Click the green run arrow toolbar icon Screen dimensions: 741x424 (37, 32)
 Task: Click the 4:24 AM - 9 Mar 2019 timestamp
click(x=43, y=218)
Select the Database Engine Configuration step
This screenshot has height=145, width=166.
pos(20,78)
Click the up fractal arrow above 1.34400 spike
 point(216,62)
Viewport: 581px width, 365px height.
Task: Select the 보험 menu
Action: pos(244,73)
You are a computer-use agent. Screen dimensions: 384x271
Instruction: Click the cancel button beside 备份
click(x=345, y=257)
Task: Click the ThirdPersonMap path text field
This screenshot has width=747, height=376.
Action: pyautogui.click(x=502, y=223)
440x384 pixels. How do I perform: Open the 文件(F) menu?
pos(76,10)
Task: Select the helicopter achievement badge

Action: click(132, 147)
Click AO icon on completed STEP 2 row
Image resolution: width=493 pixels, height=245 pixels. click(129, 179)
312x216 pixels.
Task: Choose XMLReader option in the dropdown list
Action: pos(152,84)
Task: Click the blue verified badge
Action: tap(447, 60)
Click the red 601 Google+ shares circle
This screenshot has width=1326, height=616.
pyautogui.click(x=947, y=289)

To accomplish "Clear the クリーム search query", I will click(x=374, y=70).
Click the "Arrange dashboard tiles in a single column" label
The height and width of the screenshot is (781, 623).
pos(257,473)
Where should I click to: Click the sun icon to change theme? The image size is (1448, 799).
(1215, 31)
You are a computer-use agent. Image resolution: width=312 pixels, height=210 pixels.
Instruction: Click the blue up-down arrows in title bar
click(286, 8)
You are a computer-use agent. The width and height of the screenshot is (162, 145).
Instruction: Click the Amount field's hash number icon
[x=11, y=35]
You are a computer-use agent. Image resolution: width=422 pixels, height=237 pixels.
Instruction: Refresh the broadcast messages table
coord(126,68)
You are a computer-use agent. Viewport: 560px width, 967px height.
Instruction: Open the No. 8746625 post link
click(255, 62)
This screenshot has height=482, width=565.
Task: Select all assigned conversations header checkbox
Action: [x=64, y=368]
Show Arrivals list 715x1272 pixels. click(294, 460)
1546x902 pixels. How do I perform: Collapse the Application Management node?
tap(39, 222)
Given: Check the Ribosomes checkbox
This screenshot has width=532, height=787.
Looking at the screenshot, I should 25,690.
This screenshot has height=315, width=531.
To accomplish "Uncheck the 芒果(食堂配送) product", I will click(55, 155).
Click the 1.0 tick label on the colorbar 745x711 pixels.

### EXERCISE INSTRUCTIONS
The entire listing above should be returned exactly as written.

### SOLUTION FOR THIS TASK
Click the green run arrow toolbar icon Screen dimensions: 741x424 (37, 32)
 Task: Click the 4:24 AM - 9 Mar 2019 timestamp
click(x=43, y=218)
Select the Database Engine Configuration step
This screenshot has height=145, width=166.
pos(20,78)
Click the up fractal arrow above 1.34400 spike
 point(216,62)
Viewport: 581px width, 365px height.
Task: Select the 보험 menu
Action: pos(244,73)
You are a computer-use agent. Screen dimensions: 384x271
Instruction: Click the cancel button beside 备份
click(x=345, y=257)
Task: Click the ThirdPersonMap path text field
This screenshot has width=747, height=376.
Action: pyautogui.click(x=502, y=223)
440x384 pixels. How do I perform: Open the 文件(F) menu?
pos(76,10)
Task: Select the helicopter achievement badge

Action: click(132, 147)
Click AO icon on completed STEP 2 row
Image resolution: width=493 pixels, height=245 pixels. click(129, 179)
312x216 pixels.
Task: Choose XMLReader option in the dropdown list
Action: pos(152,84)
Task: Click the blue verified badge
Action: tap(447, 60)
Click the red 601 Google+ shares circle
This screenshot has width=1326, height=616.
pyautogui.click(x=947, y=289)

To accomplish "Clear the クリーム search query", I will click(x=374, y=70).
Click the "Arrange dashboard tiles in a single column" label
The height and width of the screenshot is (781, 623).
pos(257,473)
Where should I click to: Click the sun icon to change theme? The image size is (1448, 799).
(1215, 31)
You are a computer-use agent. Image resolution: width=312 pixels, height=210 pixels.
Instruction: Click the blue up-down arrows in title bar
click(286, 8)
You are a computer-use agent. The width and height of the screenshot is (162, 145).
Instruction: Click the Amount field's hash number icon
[x=11, y=35]
You are a computer-use agent. Image resolution: width=422 pixels, height=237 pixels.
Instruction: Refresh the broadcast messages table
coord(126,68)
You are a computer-use agent. Viewport: 560px width, 967px height.
Instruction: Open the No. 8746625 post link
click(255, 62)
This screenshot has height=482, width=565.
Task: Select all assigned conversations header checkbox
Action: [x=64, y=368]
Show Arrivals list 715x1272 pixels. click(294, 460)
1546x902 pixels. How do I perform: Collapse the Application Management node?
tap(39, 222)
Given: Check the Ribosomes checkbox
This screenshot has width=532, height=787.
Looking at the screenshot, I should 25,690.
This screenshot has height=315, width=531.
To accomplish "Uncheck the 芒果(食堂配送) product", I will click(55, 155).
Click the 1.0 tick label on the colorbar 745x711 pixels.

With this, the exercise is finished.